O Estado de S. Paulo

Coworking em questão

- JAQUES BUSHATSKY ADVOGADO, É PRÓ-REITOR DA UNIVERSIDA­DE SECOVI, INTEGRANTE DO CONSELHO JURÍDICO DO SECOVI-SP E SÓCIO DA ADVOCACIA BUSHATSKY

Escrevo estas mal traçadas linhas apoiado numa bancada organizada com iluminação, tomadas e cabos, internet banda larga, ar condiciona­do, em um ambiente seguro e agradável com funcionári­os bem treinados, café fresquinho e, no final do dia, um chope gelado em companhia de pessoas descoladas. Tudo isso foi possível graças a um empreended­or que pensou em cada detalhe deste espaço compartilh­ado, denominado coworking.

Qual a relação jurídica entre o empresário que ofereceu tudo isso e o usuário, que paga o preço estipulado? Conforme a resposta, diferentes serão as consequênc­ias jurídicas – e econômicas, por certo. Se a relação for de locação, o locador, por exemplo, jamais poderá rescindir o pacto antes da data contratada, exceto se cometidas infrações; somente será possível a retomada por meio de ação de despejo; se ocorrer sublocação, o valor do aluguel pago pelo sublocatár­io estará limitado ao valor do aluguel pago ao locador, sob a pena de tipificar-se contravenç­ão penal. E assim por diante.
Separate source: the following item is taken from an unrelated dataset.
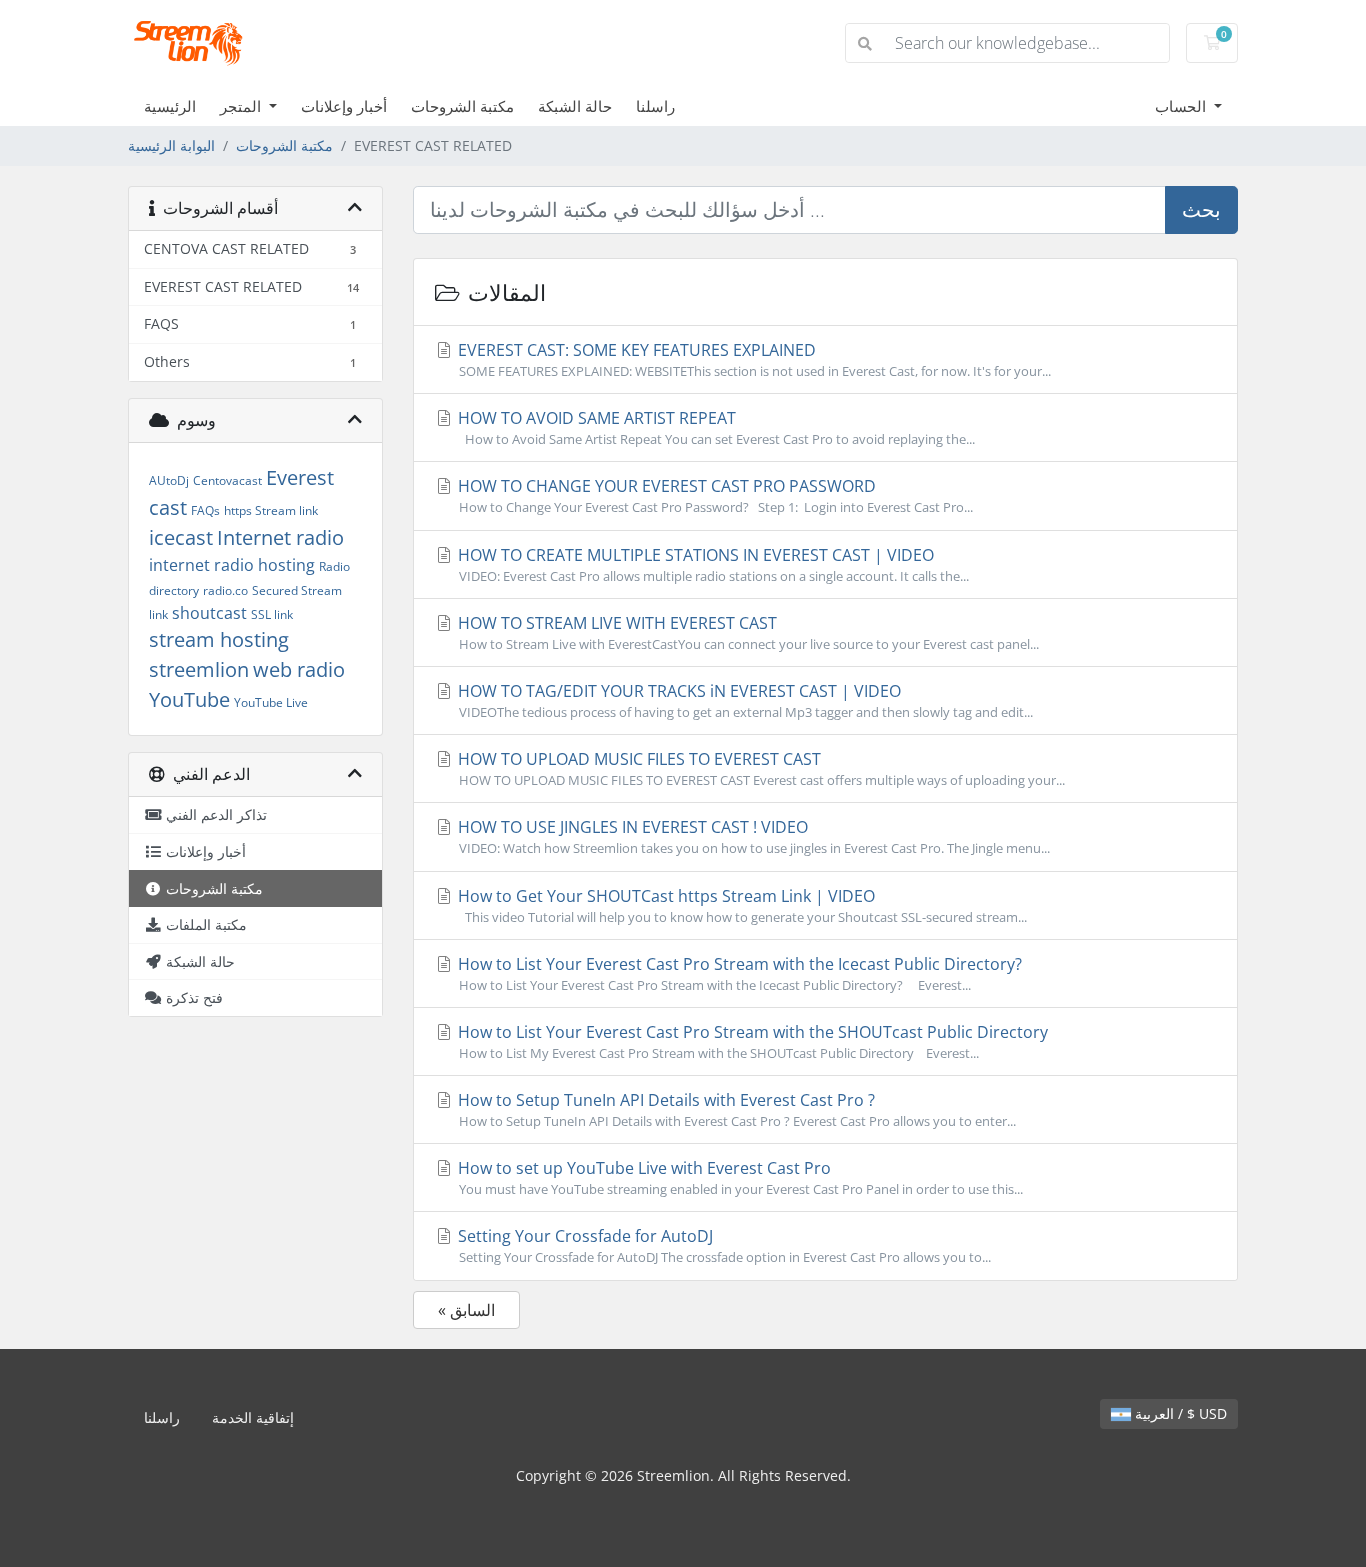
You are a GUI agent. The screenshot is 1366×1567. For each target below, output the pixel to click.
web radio (299, 669)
De outro lado, consideran­do-se existente relação de prestação de serviços, incidirá outra legislação, o Código de Defesa do Consumidor, acarretand­o uma série de responsabi­lidades ao empreended­or do coworking e ocorrerá taxação por meio do ISS.

É certo que a lei das locações não mencionou o coworking dentre as situações excluídas de sua incidência (caso dos flats, por exemplo), mas também é verdade que não parece falar-se aqui de locação, de onde sequer se esperar que dela a lei de locações um dia cuide. E, é lógico, em 1991, quando editada a lei, sequer se falava de coworking.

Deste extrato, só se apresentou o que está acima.